Source and Morgan Stanley team up on smart beta “month-end effect” ETF

Jul 7th, 2014 | By | Category: Equities

London-based exchange-traded fund provider Source and investment bank Morgan Stanley have teamed to launch the Source Morgan Stanley Europe MEMO Plus UCITS ETF (EMSE), an ETF which aims to outperform the broad European equity market by exploiting the so-called “month-end effect”.

Source and Morgan Stanley team up on smart beta “month-end effect” ETF

The Morgan Stanley Europe MEMO Plus Strategy aims to capitalise on one of the most persistent patterns in equity markets – the so-called “month-end effect”.

Listed on the Deutsche Börse, the fund is linked to the Morgan Stanley Europe MEMO Plus Strategy, a proprietary strategy index developed by Morgan Stanley which aims to capitalise on one of the most persistent patterns in equity markets.

In short, equities tend to perform better around the end of the month, when many investors receive and invest cash. The Morgan Stanley index, which falls squarely into the “smart beta” category, is designed to capture this performance, and thereby enhance returns.

The strategy combines continuous exposure to European equities with additional exposure, of 2x leverage, around month-end. In simulations over the past 13 years, the strategy has outperformed the MSCI Europe Index by an average 6.0% per annum.

The strategy takes European equity exposure via the MSCI Europe Index. However, around month end, it takes additional exposure, to a basket of six regional and country indices including the FTSE 100, SMI, AEX, CAC 40, DAX and Euro Stoxx 50. Each month, the strategy uses a proprietary algorithm to determine the optimal investment period for each index.

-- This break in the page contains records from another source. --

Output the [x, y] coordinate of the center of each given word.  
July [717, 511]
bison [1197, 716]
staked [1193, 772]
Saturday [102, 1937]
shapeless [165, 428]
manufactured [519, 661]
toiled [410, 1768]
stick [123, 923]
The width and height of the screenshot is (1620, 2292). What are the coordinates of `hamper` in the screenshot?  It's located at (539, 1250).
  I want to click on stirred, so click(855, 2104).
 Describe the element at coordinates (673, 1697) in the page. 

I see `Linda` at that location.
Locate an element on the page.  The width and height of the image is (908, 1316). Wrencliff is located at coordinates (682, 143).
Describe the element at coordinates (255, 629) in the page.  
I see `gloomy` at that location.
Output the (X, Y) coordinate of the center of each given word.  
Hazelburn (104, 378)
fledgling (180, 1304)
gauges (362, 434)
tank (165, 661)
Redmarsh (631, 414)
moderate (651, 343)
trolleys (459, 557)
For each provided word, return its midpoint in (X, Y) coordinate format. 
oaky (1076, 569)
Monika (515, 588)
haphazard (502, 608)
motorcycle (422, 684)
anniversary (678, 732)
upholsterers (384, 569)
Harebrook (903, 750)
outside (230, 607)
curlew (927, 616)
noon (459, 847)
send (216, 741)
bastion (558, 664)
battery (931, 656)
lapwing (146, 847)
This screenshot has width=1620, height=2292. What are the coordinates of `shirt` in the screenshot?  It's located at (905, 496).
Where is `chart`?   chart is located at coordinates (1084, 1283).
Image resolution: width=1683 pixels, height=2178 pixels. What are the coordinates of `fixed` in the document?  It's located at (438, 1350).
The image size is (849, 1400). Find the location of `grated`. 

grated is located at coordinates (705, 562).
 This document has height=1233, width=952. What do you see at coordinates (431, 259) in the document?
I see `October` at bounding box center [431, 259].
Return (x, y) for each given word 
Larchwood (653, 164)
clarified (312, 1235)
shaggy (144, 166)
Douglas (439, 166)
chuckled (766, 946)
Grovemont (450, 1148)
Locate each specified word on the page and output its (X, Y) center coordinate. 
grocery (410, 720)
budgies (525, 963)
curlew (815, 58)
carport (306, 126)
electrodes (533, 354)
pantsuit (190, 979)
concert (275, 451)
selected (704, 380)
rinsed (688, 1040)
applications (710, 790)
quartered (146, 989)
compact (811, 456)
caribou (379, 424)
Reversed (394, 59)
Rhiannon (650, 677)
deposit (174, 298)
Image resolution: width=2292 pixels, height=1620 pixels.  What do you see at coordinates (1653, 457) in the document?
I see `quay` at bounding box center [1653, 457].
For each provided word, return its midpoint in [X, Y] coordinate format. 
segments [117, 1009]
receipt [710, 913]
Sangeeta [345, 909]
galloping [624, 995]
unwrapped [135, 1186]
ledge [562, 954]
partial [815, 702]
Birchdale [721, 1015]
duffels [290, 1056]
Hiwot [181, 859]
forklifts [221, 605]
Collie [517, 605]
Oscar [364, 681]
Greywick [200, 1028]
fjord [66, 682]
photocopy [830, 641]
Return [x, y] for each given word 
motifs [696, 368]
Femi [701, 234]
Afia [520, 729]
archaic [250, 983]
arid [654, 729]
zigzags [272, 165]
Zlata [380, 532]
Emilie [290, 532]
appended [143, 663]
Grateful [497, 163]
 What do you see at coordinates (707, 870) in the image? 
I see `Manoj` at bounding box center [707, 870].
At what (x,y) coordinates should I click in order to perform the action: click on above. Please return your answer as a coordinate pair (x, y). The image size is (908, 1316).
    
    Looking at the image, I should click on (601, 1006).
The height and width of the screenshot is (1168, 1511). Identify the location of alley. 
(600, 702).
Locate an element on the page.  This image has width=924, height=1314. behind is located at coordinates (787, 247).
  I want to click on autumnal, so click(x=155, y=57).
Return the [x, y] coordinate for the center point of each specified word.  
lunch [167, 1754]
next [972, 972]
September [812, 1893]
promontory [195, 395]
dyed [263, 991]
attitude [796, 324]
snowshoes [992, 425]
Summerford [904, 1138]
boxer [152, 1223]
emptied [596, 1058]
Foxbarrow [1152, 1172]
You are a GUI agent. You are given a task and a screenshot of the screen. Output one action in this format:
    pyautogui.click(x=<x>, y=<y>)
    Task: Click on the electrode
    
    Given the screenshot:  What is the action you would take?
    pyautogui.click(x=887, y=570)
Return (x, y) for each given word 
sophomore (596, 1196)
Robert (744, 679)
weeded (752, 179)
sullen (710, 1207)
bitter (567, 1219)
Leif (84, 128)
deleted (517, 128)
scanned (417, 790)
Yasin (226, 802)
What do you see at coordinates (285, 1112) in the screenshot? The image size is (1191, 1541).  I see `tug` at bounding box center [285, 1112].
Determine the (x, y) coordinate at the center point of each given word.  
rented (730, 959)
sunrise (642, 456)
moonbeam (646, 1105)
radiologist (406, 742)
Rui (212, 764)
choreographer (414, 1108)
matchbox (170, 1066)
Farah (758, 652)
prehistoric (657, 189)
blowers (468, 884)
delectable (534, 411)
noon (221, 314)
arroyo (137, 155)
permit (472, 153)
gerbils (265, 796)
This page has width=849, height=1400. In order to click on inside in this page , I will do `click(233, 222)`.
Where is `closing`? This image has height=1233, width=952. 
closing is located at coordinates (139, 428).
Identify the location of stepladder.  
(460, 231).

Aleksandar Ivanovic, Managing Director at Morgan Stanley, said: “The month-end effect is a simple concept backed by academic research, but to capture it effectively you need to apply a dynamic approach. Because the month-end effect is a behavioural pattern, it can vary slightly across markets and over time. By using a selection of regional and country indices, and by adjusting its investment periods, MEMO Plus can capture these variations and generate improved returns over the long term.”

Ted Hood, CEO of Source, added: “Source continues to deliver differentiated products to investors. This fund provides exposure to a well-known market anomaly, via a smart strategy delivered in a convenient ETF format.”

The fund has a management fee of 0.30% per annum.

The ETF is Morgan Stanley’s second foray into the smart beta ETF space this year. Last month the firm rolled out the MS Scientific Beta Global Equity Factors UCITS ETF (GEF), linked to the Scientific Beta Developed Multi-Beta Multi-Strategy Equal Weight Index, on the London Stock Exchange.